- Text passage

The “Whale Oil Myth”

BY busadmin  August 20, 2008 at 7:03 PM EDT

This post is hopelessly long-winded, and not even prompted by a viewer question, but by a criticism I stumbled upon while scouring the Internet. As I searched for something economist Lester Lave had said about oil prices in one of our stories, I happened on a link entitled Whale Oil Myth. I caught the implication at once: Lave had mentioned whale oil scarcity in the mid-1800s as a catalyst for the modern petroleum industry, something I myself thought I’d learned long ago – a staple of my understanding, in fact.

Was it an urban legend? I was at sea. So I sailed to the Web site. Here is much of what was posted. (You can read the whole thing at the link above.)

Q: How many conservative economists does it take to change a light bulb?
A: None. The darkness will cause the light bulb to change by itself.

History is loaded with inaccuracies and myths, often used to lead [us] in one direction when, in fact, a more accurate account might provide a different lesson.
One recurrent and troublesome myth is that Pennsylvania oil arrived in the nick of time, around 1860, to replace a rapidly dwindling supply of whale oil. According to this myth, the “invisible hand” led the market to the Pennsylvania oil fields as if by magic.
What’s troubling about the “whale oil myth” is that it is so frequently trotted out when it comes to modern energy policy…

In April of 2008, distinguished Carnegie Mellon economist Lester Lave told the PBS NewsHour:

bq. “In the 19th century, we were using whale oil for lighting. It was the best way to get light at night. The problem was that there are only so many whales, and we had more people around. And so basically there just wasn’t enough whale oil. So what happened was that in Western Pennsylvania, they discovered oil.”

Of course, televised history almost has to be shallow. [HMMM.] But it should be said that the historical facts Lave presents here are quite incorrect, and so is the lesson that no government intervention was necessary at the time….[BOTH THESE STATEMENTS, YOU’LL SEE, ARE CONTESTABLE. BUT ON TO THEFACTS,” WHICH ARE ARGUABLY OF INTEREST ONLY TO FUEL FANATICS, AND THE DEFENSIVE AMONG US ACCUSED OF PROPAGATING MYTHS.]

The fact is that kerosene did not simply replace whale oil. In 1860, the government determined which technology would be the best way to get light at night. The oil industry was the favorite, and in effect, it was born with the competition swept neatly away and the silver spoon of subsidy lodged firmly in its teeth….

- Material
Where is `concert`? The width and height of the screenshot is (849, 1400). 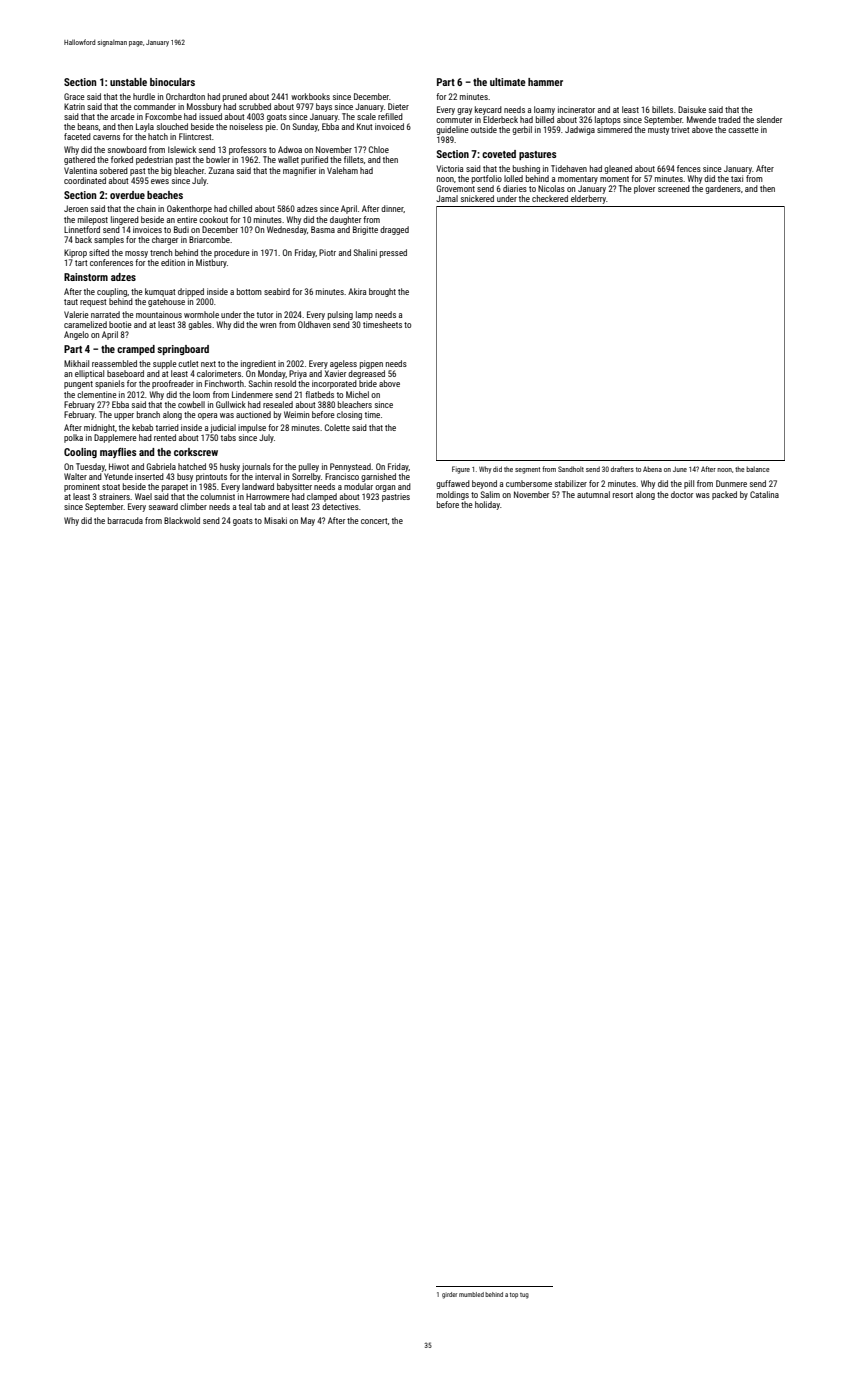
concert is located at coordinates (374, 521).
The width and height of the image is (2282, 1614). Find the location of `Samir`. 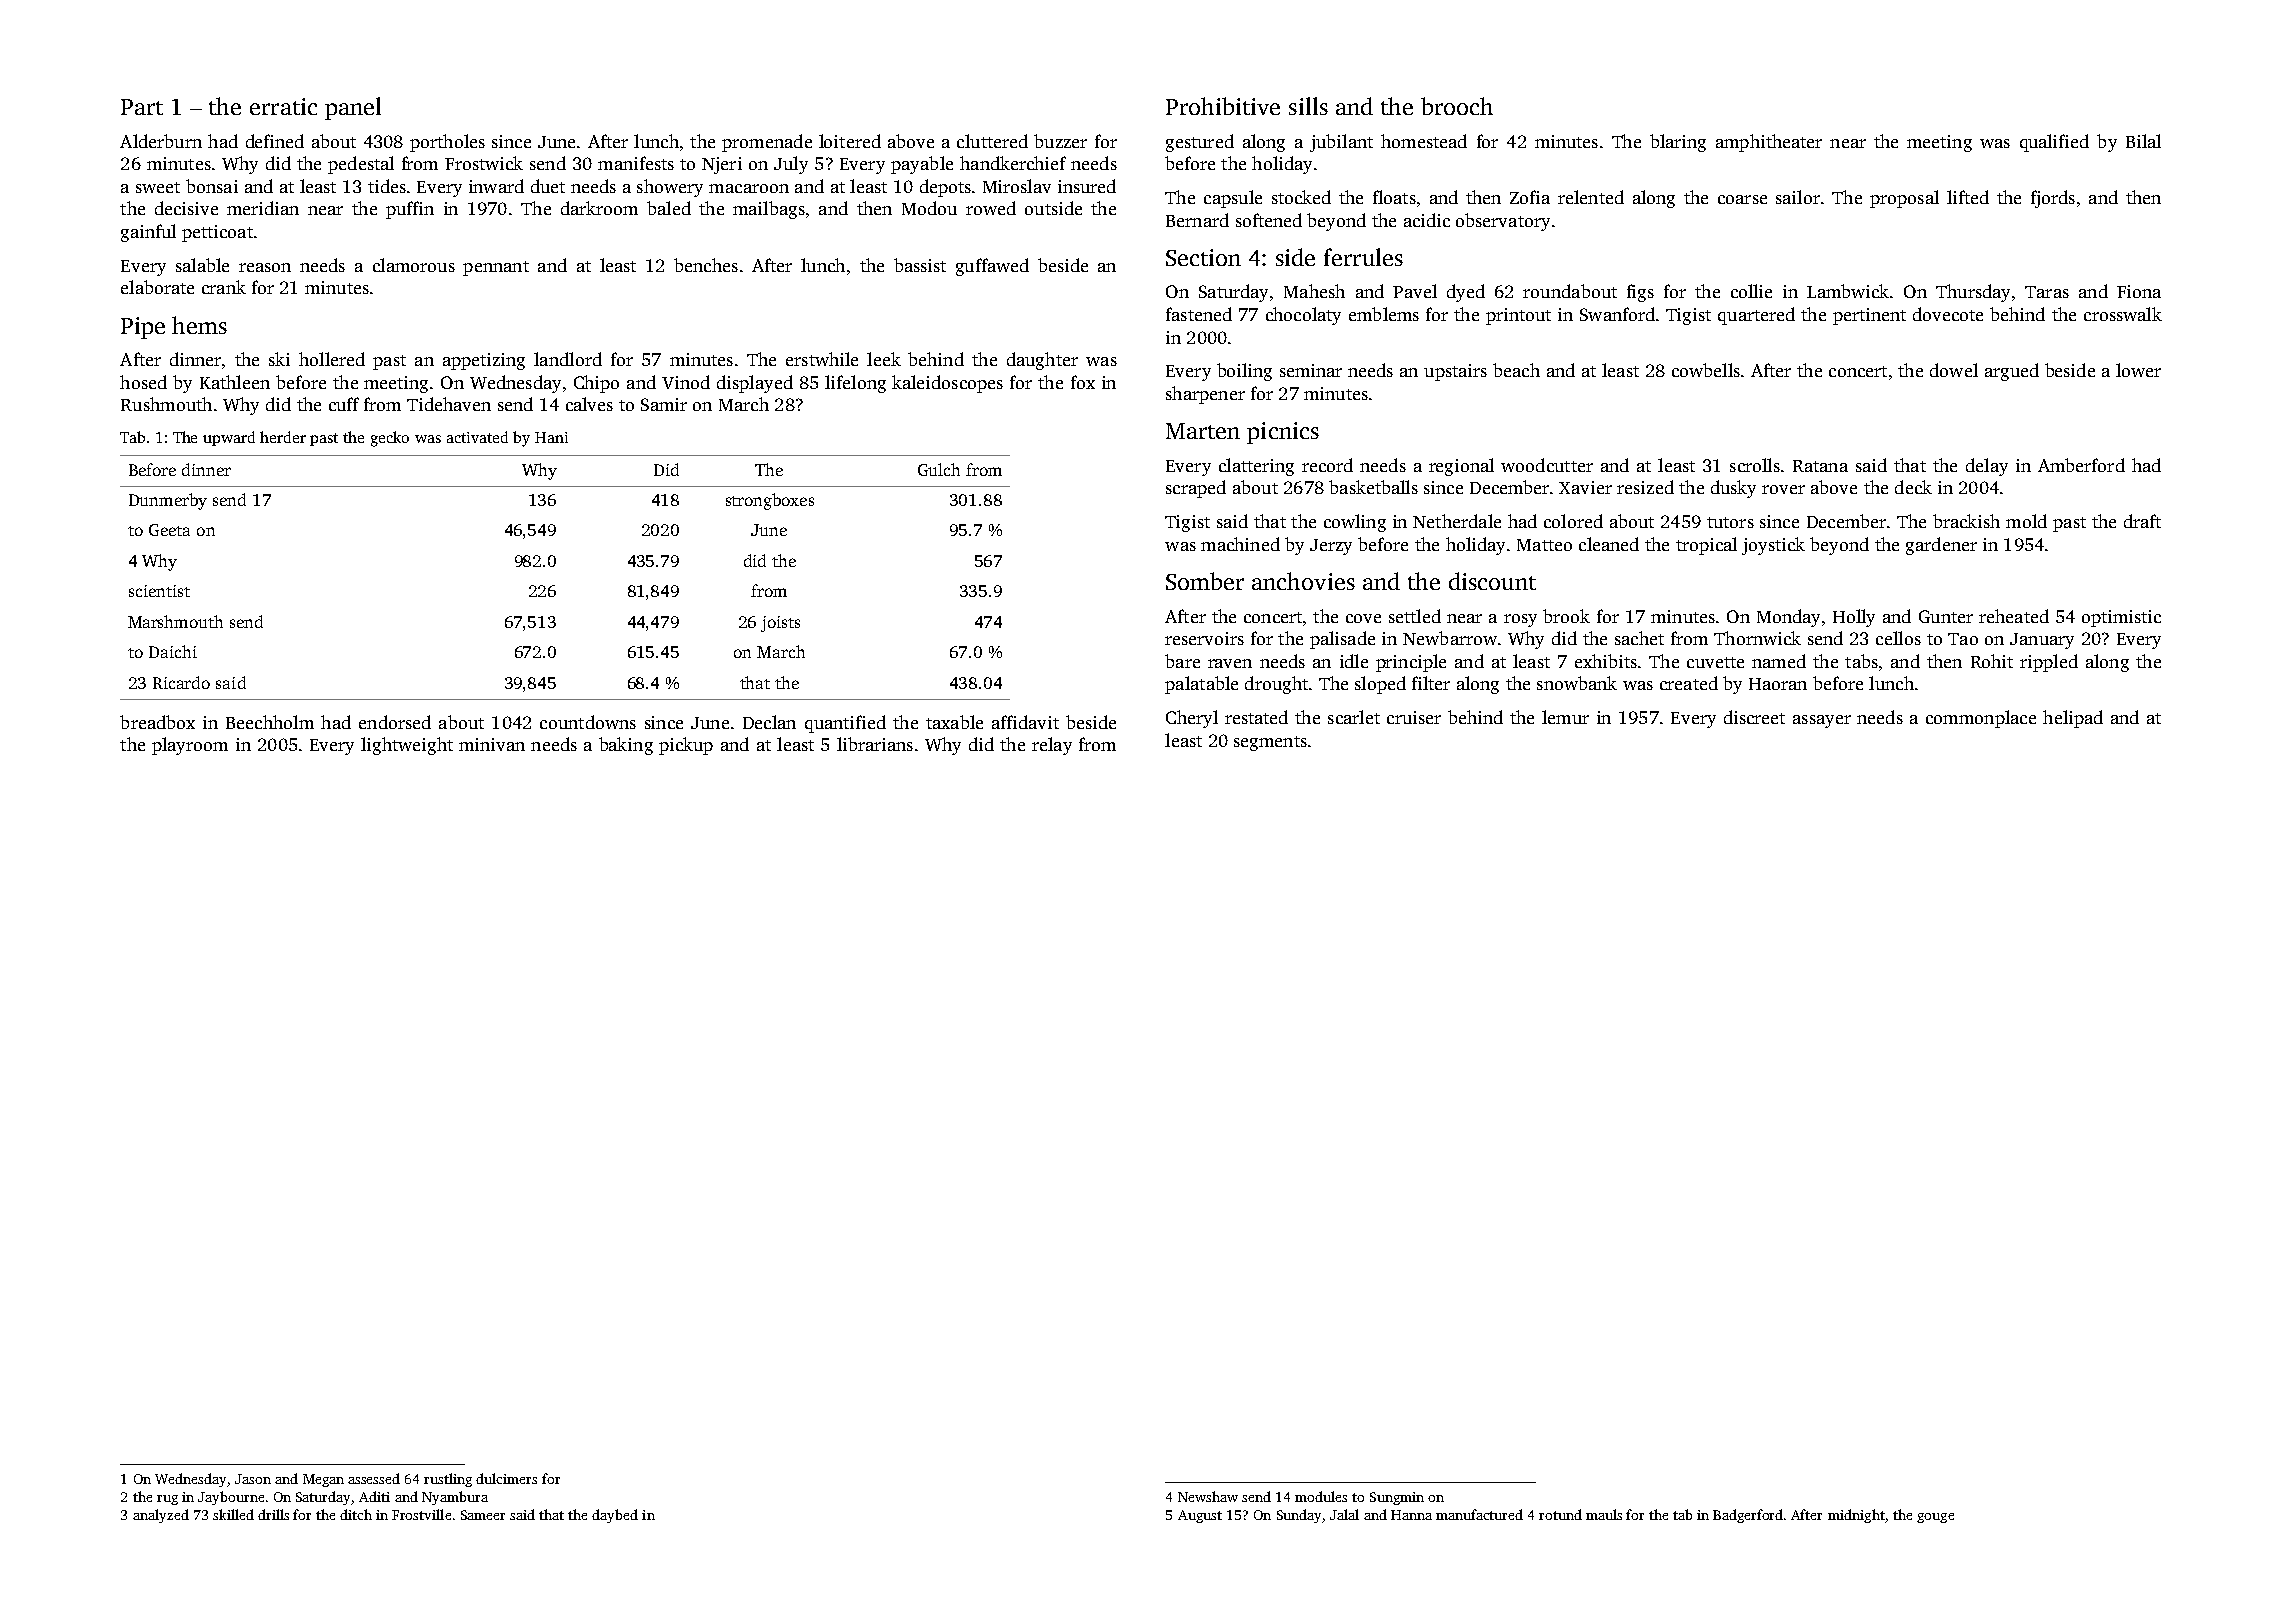

Samir is located at coordinates (664, 404).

- Task instructions
1. Reproduce the passage of the whale oil post word for word, starting with "Of course, televised" and going on through "in its teeth….".
2. In the whale oil post, which university is economist Lester Lave associated with?
The data above comes from a source separate from the whale oil post.

- Results of the exercise
1.
Of course, televised history almost has to be shallow. [HMMM.] But it should be said that the historical facts Lave presents here are quite incorrect, and so is the lesson that no government intervention was necessary at the time….[BOTH THESE STATEMENTS, YOU’LL SEE, ARE CONTESTABLE. BUT ON TO THEFACTS,” WHICH ARE ARGUABLY OF INTEREST ONLY TO FUEL FANATICS, AND THE DEFENSIVE AMONG US ACCUSED OF PROPAGATING MYTHS.]

The fact is that kerosene did not simply replace whale oil. In 1860, the government determined which technology would be the best way to get light at night. The oil industry was the favorite, and in effect, it was born with the competition swept neatly away and the silver spoon of subsidy lodged firmly in its teeth….

2. Carnegie Mellon